= Work instructions =
In the records below, find the line with "Viewport: 912px width, 463px height." and the line with "This screenshot has width=891, height=537.". Print both exactly, along with every line between them, and no other line.
Source information Start Marker
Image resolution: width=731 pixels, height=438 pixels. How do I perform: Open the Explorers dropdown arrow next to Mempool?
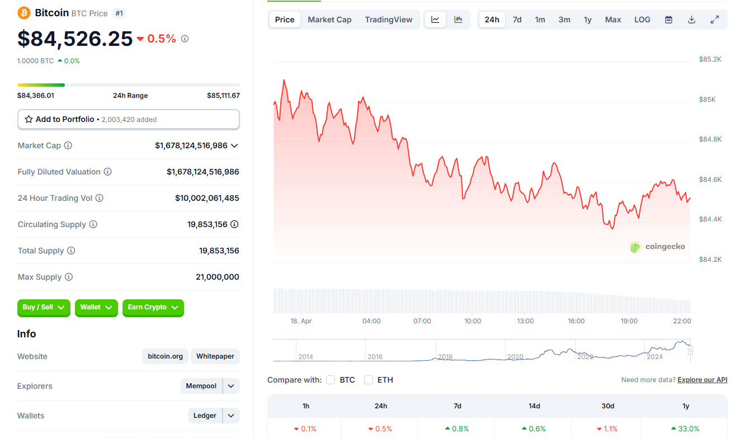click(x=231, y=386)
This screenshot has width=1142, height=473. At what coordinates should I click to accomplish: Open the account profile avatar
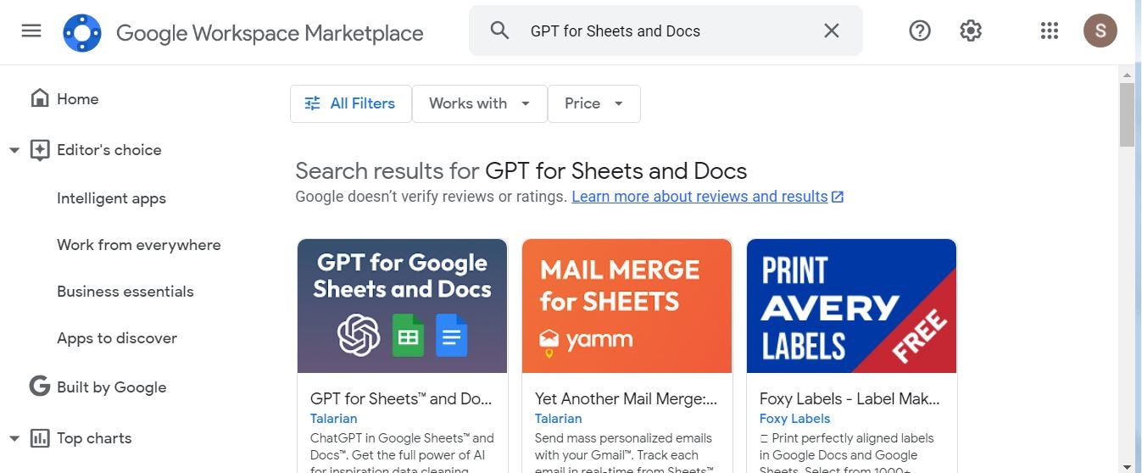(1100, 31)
Source information End Marker
Source information Start Marker
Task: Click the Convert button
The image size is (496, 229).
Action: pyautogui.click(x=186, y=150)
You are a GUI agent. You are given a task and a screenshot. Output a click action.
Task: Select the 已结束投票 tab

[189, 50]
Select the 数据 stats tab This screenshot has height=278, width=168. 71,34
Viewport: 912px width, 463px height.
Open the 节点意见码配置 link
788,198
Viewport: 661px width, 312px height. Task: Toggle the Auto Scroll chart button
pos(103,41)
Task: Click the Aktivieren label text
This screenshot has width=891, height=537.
Source information End Marker
Source information Start Marker
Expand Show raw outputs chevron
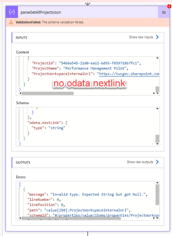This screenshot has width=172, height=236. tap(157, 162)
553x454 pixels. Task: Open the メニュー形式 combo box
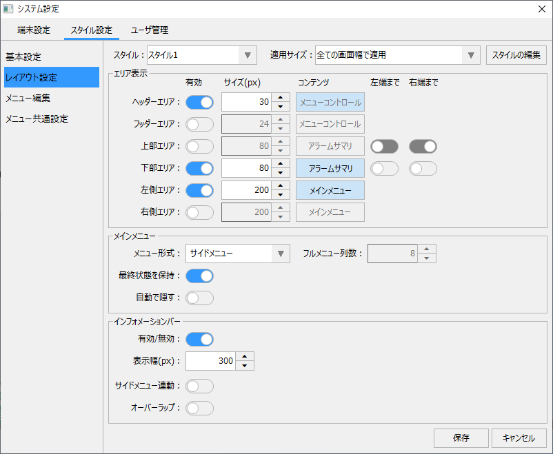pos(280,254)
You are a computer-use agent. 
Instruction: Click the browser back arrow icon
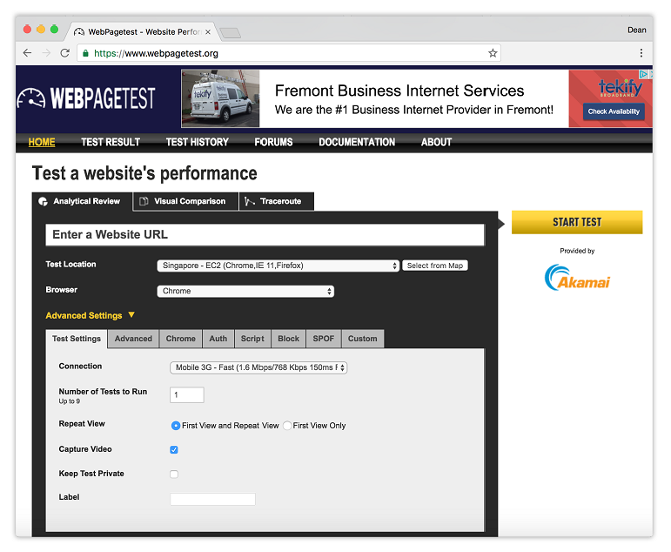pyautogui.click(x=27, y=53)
Source information End Marker
= Solution =
Viewport: 912px width, 463px height.
Open the 节点意见码配置 link
788,198
Viewport: 661px width, 312px height. Task: Toggle the Auto Scroll chart button
pos(103,41)
Task: Click the Aktivieren label text
This screenshot has width=891, height=537.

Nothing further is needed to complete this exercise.